Records for locating described items
□ □ □ □ □

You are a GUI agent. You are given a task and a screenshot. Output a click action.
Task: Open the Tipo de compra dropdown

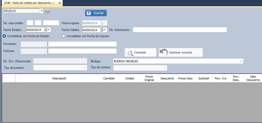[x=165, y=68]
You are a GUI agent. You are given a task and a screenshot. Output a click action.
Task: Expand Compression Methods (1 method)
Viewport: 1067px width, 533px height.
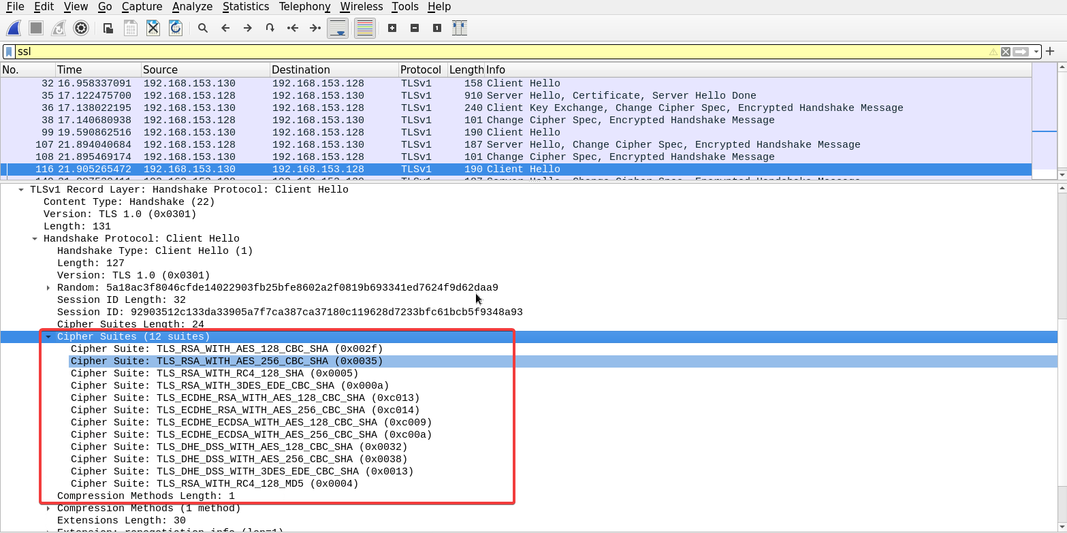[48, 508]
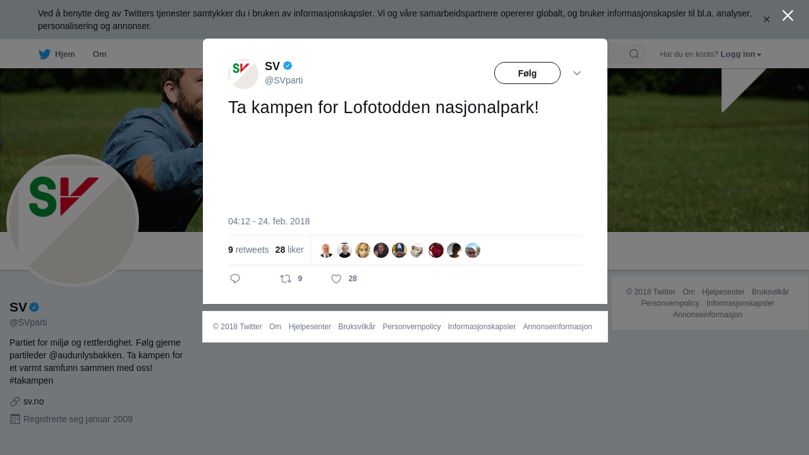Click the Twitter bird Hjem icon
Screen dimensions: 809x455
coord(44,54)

□ □ □ □ □

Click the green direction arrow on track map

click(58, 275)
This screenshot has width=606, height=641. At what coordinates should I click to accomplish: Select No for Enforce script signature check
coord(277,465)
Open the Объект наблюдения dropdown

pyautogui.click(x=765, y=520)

□ □ □ □ □

◆ **Work required**
Reproduce the material from the line with "Click the green direction arrow on track map" to the line with "pyautogui.click(x=765, y=520)", both lines included, without any changes.

◆ **Reply to the task**
Click the green direction arrow on track map

click(58, 275)
This screenshot has width=606, height=641. At what coordinates should I click to accomplish: Select No for Enforce script signature check
coord(277,465)
Open the Объект наблюдения dropdown

pyautogui.click(x=765, y=520)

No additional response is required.